GE
General Electric is again under attack for paying what the liberal research group Citizens for Tax Justice claims is insufficient taxes. GE claims it paid U.S. corporate income taxes at a rate of 25 percent last year, but according to the group the effective rate was only 11.2 percent. REUTERS

General Electric Co. (NYSE: GE) again stands accused of employing tax-dodging techniques to avoid paying a fair rate of income tax.

In a dispute that crystallizes the politically charged debate over corporate taxes, GE is again the focus of criticism from Citizens for Tax Justice, which says only 2.3 percent of GE's pretax U.S. profits have gone to the federal government since 2002.

A new analysis issued this week by the nonprofit, liberal advocacy group says that based on GE's annual report for 2011 -- filed with the U.S. Securities and Exchange Commission last Friday -- the industrial conglomerate had an effective tax rate of only 11.3 percent. That undercuts company statements that its U.S. tax rate for last year was a considerably higher 25 percent. Whichever is accurate, the figure is far below the official U.S. corporate-tax rate of 35 percent.

The analysis, which compiled GE's profits and tax payments from 2002 to 2011, also concluded that the company has paid about $1.8 billion in federal income taxes on $81.2 billion worth of pretax U.S. profits since 2002, an annual average of 2.3 percent.

I don't think most Americans would consider 11.3 percent, not to mention GE's long-term effective rate of 2.3 percent, to be 'normal,' Bob McIntyre, director of Citizens for Tax Justice, said in a statement. But for GE, taxes are something to be avoided rather than paid.

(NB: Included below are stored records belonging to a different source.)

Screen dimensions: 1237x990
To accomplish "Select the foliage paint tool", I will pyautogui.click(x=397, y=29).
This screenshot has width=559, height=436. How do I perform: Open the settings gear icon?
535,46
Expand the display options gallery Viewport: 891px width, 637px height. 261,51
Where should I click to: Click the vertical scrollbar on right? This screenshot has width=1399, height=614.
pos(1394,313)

GE had negative federal income tax for three of the 10 years analyzed in the study. That the company reportedly didn't pay any federal income taxes between 2008 and 2010 was the subject of a wider investigation by Citizens for Tax Justice. According to a report by the group, along with the Institute on Taxation and Economic Policy, GE paid a federal income tax rate of negative 45 percent on more than $10 billion in U.S. profits during that period.

A data analysis by the Center for Responsive Politics found that GE spent more on lobbying -- almost $89 million -- that it did paying federal income taxes in those three years.

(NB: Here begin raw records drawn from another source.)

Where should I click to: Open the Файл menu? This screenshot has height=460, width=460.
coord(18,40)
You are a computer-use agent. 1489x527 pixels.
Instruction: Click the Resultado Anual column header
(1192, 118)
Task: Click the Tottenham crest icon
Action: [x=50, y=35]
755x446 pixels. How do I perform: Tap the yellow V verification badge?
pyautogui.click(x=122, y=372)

The Connecticut-based giant has adamantly insisted that it pays all it owes under the law. After a widely read New York Times article last year reported that GE had claimed a $3.2 billion tax benefit in 2010 while paying no taxes, the company issued a lengthy response, arguing that significant losses at GE Capital during the financial crisis, among other events, was responsible for a tax rate it acknowledged was below historical levels.

Andrew Williams, a spokesman for GE, said in an e-mail that the company's 2011 tax rate in the United States was 25 percent, with a global rate of 29 percent.

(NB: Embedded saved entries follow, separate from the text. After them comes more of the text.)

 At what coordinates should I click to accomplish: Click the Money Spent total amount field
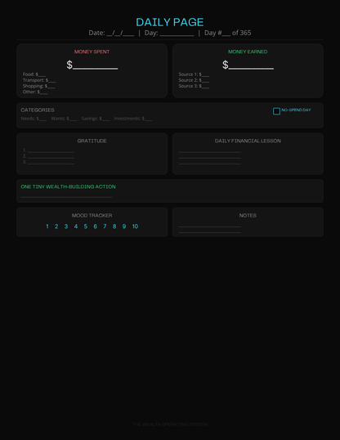click(x=95, y=65)
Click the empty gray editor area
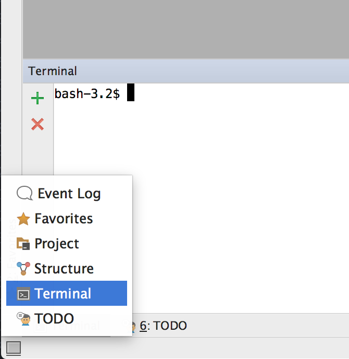349x359 pixels. point(186,29)
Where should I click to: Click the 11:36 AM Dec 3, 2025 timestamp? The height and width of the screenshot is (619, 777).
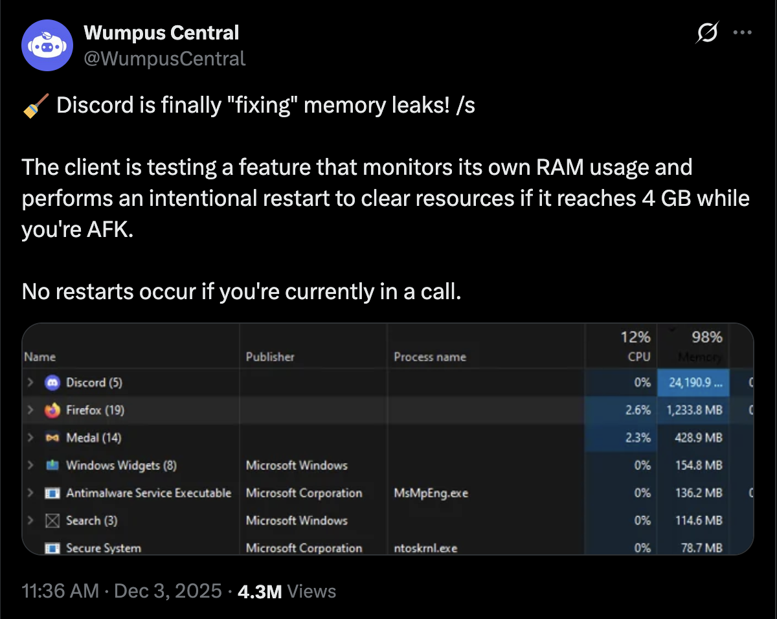click(122, 591)
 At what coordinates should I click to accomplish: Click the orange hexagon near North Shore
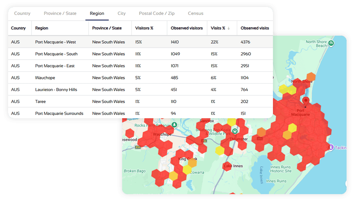coord(310,77)
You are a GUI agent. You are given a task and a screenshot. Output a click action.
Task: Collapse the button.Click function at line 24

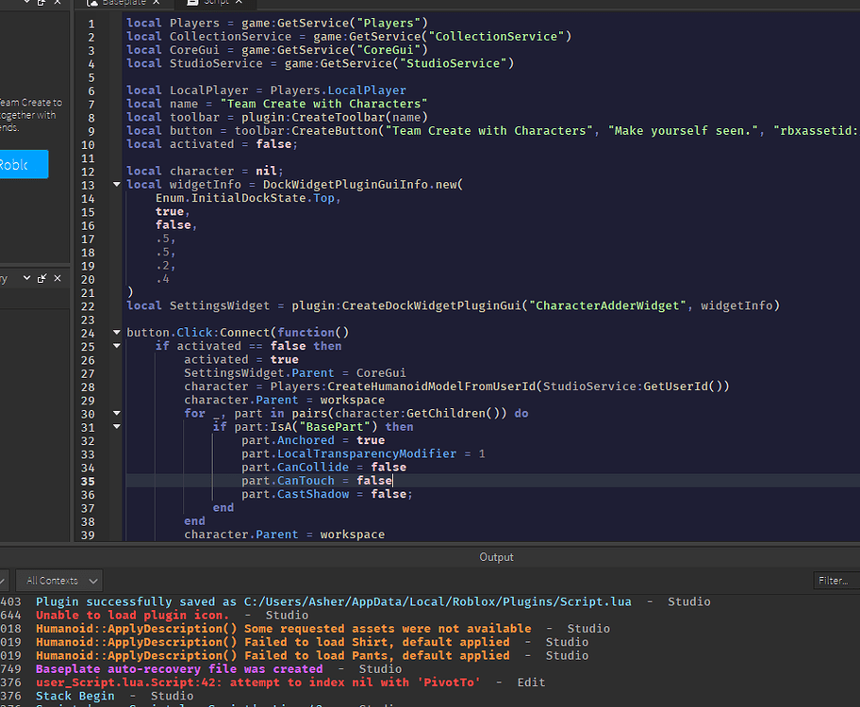coord(115,332)
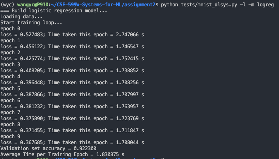Click the "epoch 3" label

point(11,65)
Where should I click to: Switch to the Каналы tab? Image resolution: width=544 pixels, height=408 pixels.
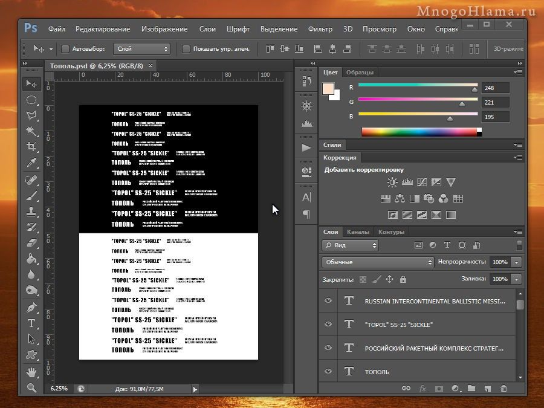click(x=358, y=232)
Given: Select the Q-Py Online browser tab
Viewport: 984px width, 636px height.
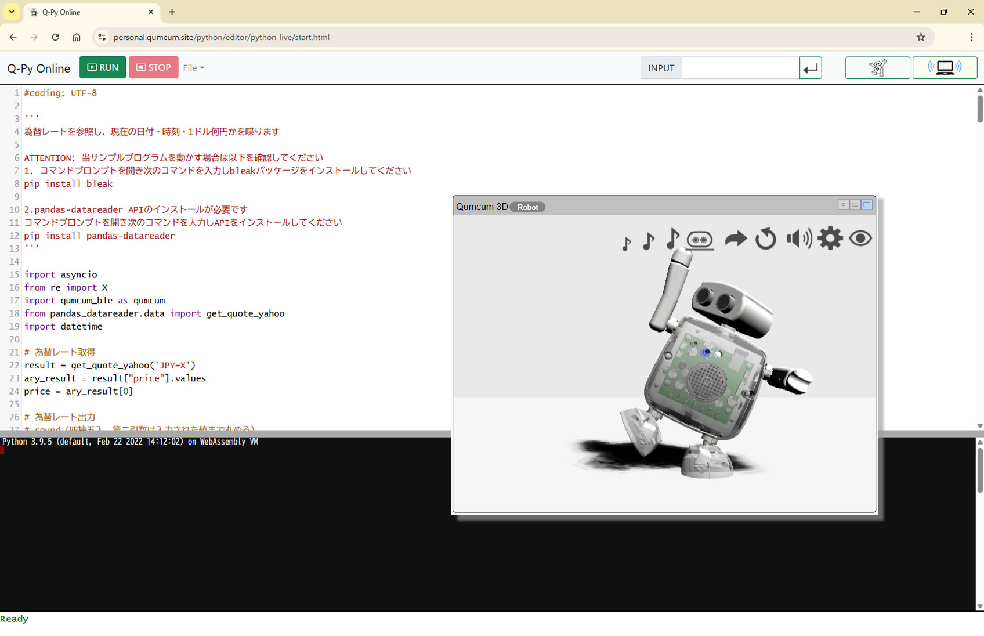Looking at the screenshot, I should (87, 12).
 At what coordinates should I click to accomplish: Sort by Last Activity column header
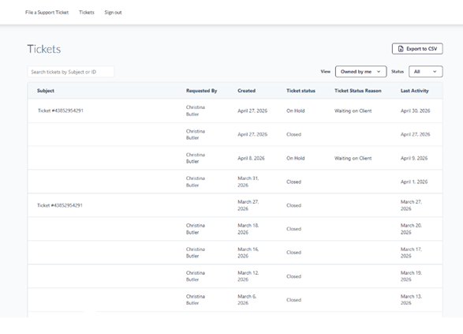click(x=415, y=91)
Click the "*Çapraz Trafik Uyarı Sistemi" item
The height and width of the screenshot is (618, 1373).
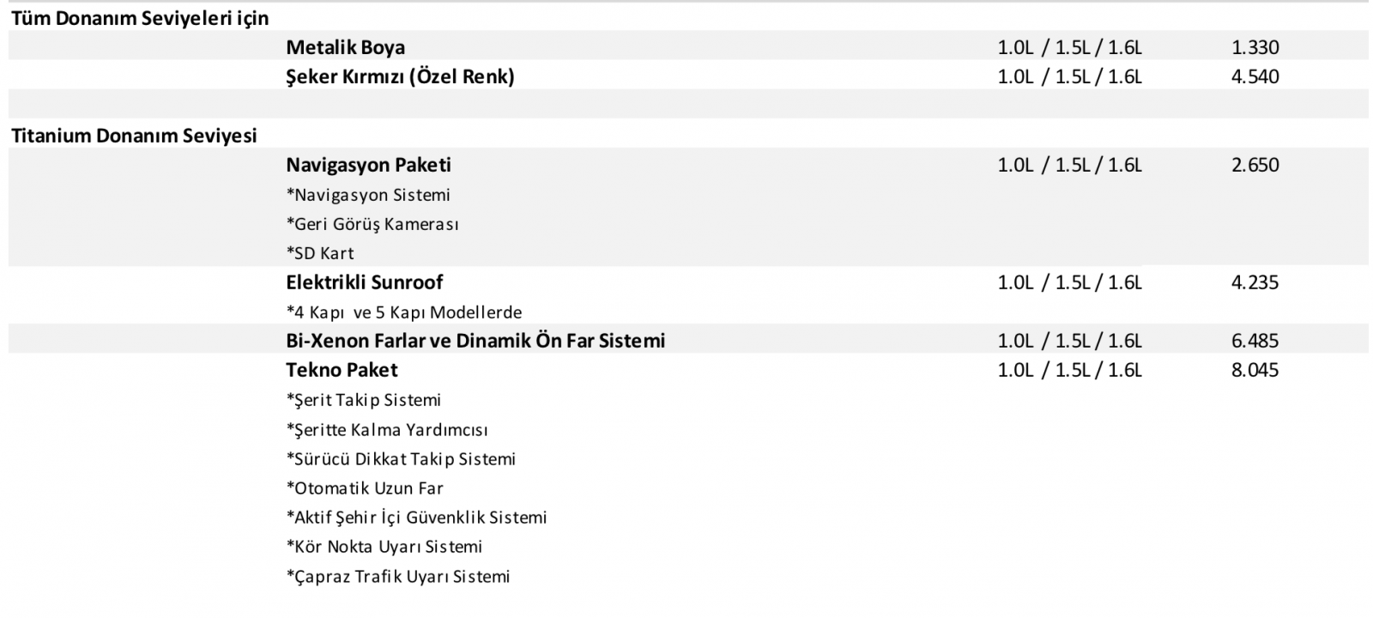tap(398, 577)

Citizens for Tax Justice, he wrote, is an interest group with a clear agenda and the reports they file are biased and inaccurate. The rate is below 35 percent because of lower tax rates on foreign earnings, and tax credits and deductions for investments that support U.S. economic growth and jobs.

However, Citizens for Tax Justice argues that GE's reported figures for 2011 don't reflect what the company actually paid. Rather, it may include deferred taxes that GE can continue to put off by using various tax loopholes. GE denies making use of loopholes or innovative accounting.

Although the nation's current 35 percent corporate tax rate is among the highest in the world, it is widely accepted that many companies manage to pay far below that mark. Republicans and even some Democrats have called for a lower rate, an idea President Barack Obama advanced this month when he asked Congress to lower the top corporate rate to 28 percent.

Obama's administration plans to revamp the corporate code to establish a minimum tax on multinational corporations' foreign earnings and eliminating excessive tax breaks, among other changes.

While the proposal has bipartisan appeal, some critics argue that the current corporate tax rate is already low by historical standards. Earlier this week, Warren Buffett, the billionaire investor and chairman of Berkshire Hathaway Inc., told CNBC that the U.S. rate isn't strangling American competitiveness because so many corporations manage to pay far less than the official rate.

It's a myth that American corporations are paying 35 percent or anything like it, Buffett said.

Berkshire Hathaway bought more than $3 billion of GE shares in 2008, throwing a lifeline to the company during the financial crisis. Last September, GE announced that it planned to buy back the shares for $3.3 billion plus accrued dividends.